◆ Assigned task ◆
Using the passage below on the SEC's investigation of Pequot, answer:
1. Who alleged that agency officials interfered politically in the probe?
2. In what year did the SEC close the case?
3. What led the SEC to reopen the case?

◆ Selected passage ◆
· · · ·

Kotz said he found there were 'serious questions' about the impartiality and fairness of the SEC's investigation of Pequot. A former SEC attorney who worked on the probe and was fired by the agency has alleged there was political interference in the probe by agency officials.

At the time, the SEC refused to take any enforcement action against Pequot, and it closed the case in 2006. It reopened the case after new information came to light. The hedge fund, which has now closed, denied any wrongdoing.

· · · ·

◆ Data extract ◆
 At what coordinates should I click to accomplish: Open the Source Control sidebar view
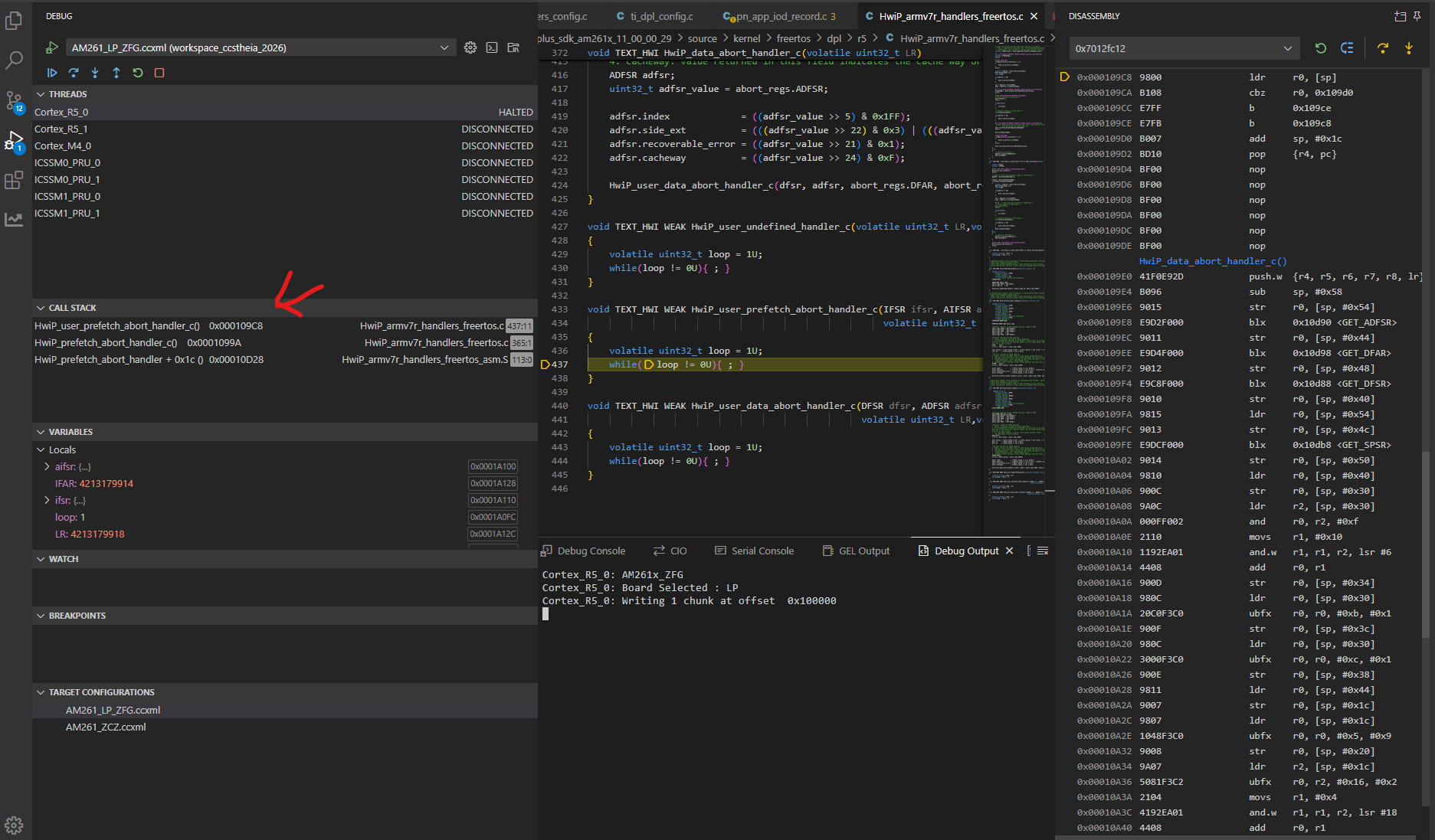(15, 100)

· · · ·

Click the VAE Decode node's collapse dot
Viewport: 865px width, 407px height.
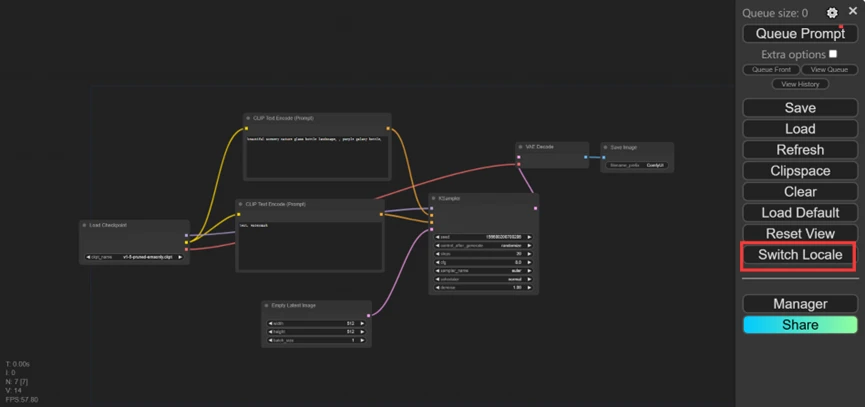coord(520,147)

· · · ·

◆ Answer for the task ◆
1. A former SEC attorney who worked on the probe and was fired by the agency.
2. 2006.
3. New information came to light.